I disagree about this being a button. There is stuff that gets into a funky state in the database because there are no relationships enforced, thus allowing code to get written without needed checks and/or bad logic. Absent of fixing those issues, the database will get messed up and a cron job really is needed to keep things working.
The items can be dumped out somewhere to be viewed sure, but this funk in the database literally breaks functionality, preventing FOG from doing what it’s supposed to do.
I should add I’m not talking about history. I’m referring to the issues that literally break fog. This stuff:
# The following chunk of commands will clean out most problems and are safe: DELETE FROM `hosts` WHERE `hostID` = '0'; DELETE FROM `hostMAC` WHERE hmID = '0' OR `hmHostID` = '0'; DELETE FROM `groupMembers` WHERE `gmID` = '0' OR `gmHostID` = '0' OR `gmGroupID` = '0'; DELETE FROM `snapinGroupAssoc` WHERE `sgaID` = '0' OR `sgaSnapinID` = '0' OR `sgaStorageGroupID` = '0'; DELETE from `snapinAssoc` WHERE `saID` = '0' OR `saHostID` = '0' OR `saSnapinID` = '0'; DELETE FROM `hosts` WHERE `hostID` NOT IN (SELECT `hmHostID` FROM `hostMAC` WHERE `hmPrimary` = '1'); DELETE FROM `hosts` WHERE `hostID` NOT IN (SELECT `hmHostID` FROM `hostMAC`); DELETE FROM `hostMAC` WHERE `hmhostID` NOT IN (SELECT `hostID` FROM `hosts`); DELETE FROM `snapinAssoc` WHERE `saHostID` NOT IN (SELECT `hostID` FROM `hosts`); DELETE FROM `groupMembers` WHERE `gmHostID` NOT IN (SELECT `hostID` FROM `hosts`); DELETE FROM `tasks` WHERE `taskStateID` IN ("1","2","3"); DELETE FROM `snapinTasks` WHERE `stState` in ("1","2","3"); TRUNCATE TABLE multicastSessions; TRUNCATE TABLE multicastSessionsAssoc; DELETE FROM tasks WHERE taskTypeId=8;
https://wiki.fogproject.org/wiki/index.php?title=Troubleshoot_MySQL#Database_Maintenance_Commands
A button for clearing just the
history
table is a good idea though. -
@Wayne-Workman said in Feature request for FOG 1.6.x - Scheduled database maintenance:
I should add I’m not talking about history. I’m referring to the issues that literally break fog. This stuff:
Definitely good you phrase this more explicitely!! We should discuss those two things separately (maybe not in different topics though).

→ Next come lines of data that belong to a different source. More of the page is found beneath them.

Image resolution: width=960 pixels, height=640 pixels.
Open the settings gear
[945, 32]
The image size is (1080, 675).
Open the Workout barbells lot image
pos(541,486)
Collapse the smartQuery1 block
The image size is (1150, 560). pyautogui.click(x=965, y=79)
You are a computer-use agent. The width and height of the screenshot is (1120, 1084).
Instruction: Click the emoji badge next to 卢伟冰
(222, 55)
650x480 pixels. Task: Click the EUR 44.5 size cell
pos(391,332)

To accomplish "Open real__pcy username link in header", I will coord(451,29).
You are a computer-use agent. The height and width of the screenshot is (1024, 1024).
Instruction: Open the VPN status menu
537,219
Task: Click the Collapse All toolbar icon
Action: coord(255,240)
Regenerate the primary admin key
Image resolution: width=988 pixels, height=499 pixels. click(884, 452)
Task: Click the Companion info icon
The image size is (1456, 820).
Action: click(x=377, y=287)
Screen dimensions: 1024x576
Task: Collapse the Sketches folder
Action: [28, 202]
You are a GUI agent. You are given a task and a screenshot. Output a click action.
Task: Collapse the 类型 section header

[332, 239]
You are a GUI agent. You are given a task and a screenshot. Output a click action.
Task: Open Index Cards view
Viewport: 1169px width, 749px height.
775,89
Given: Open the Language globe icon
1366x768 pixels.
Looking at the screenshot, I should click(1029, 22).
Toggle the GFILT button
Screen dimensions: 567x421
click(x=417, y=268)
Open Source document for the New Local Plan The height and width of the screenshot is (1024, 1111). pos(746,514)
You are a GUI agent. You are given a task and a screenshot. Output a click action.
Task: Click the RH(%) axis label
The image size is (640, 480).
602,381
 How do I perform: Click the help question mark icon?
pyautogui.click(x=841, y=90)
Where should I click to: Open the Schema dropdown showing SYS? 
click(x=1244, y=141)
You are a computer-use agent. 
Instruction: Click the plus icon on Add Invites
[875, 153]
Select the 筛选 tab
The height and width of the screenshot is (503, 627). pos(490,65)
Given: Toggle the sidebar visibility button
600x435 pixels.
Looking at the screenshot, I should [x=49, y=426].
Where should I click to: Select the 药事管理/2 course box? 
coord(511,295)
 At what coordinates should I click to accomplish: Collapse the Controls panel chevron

While we tell people to sometimes try a cleanup of the DB I am not sure how much issues in the code are still causing this or if this is related to people coming older versions and have not done a cleanup in a long time. Don’t get me wrong, I am not saying the code is perfectly fine, I just don’t know as we don’t have enough evidence that this happens all the time. We would expect way more people to ask about this in the forums.
On the other hand I do agree that running those cleanup (not the history ones!) once a week or even daily wouldn’t hurt:
DELETE FROM `hosts` WHERE `hostID` = '0'; DELETE FROM `hostMAC` WHERE hmID = '0' OR `hmHostID` = '0'; DELETE FROM `groupMembers` WHERE `gmID` = '0' OR `gmHostID` = '0' OR `gmGroupID` = '0'; DELETE FROM `snapinGroupAssoc` WHERE `sgaID` = '0' OR `sgaSnapinID` = '0' OR `sgaStorageGroupID` = '0'; DELETE FROM `snapinAssoc` WHERE `saID` = '0' OR `saHostID` = '0' OR `saSnapinID` = '0'; DELETE FROM `hosts` WHERE `hostID` NOT IN (SELECT `hmHostID` FROM `hostMAC` WHERE `hmPrimary` = '1'); DELETE FROM `hosts` WHERE `hostID` NOT IN (SELECT `hmHostID` FROM `hostMAC`); DELETE FROM `hostMAC` WHERE `hmhostID` NOT IN (SELECT `hostID` FROM `hosts`); DELETE FROM `snapinAssoc` WHERE `saHostID` NOT IN (SELECT `hostID` FROM `hosts`); DELETE FROM `groupMembers` WHERE `gmHostID` NOT IN (SELECT `hostID` FROM `hosts`);
You don’t want to run those on a regular basis I find because it can kill running tasks/sessions if those were setup to run over the weekend for example (state ID see here)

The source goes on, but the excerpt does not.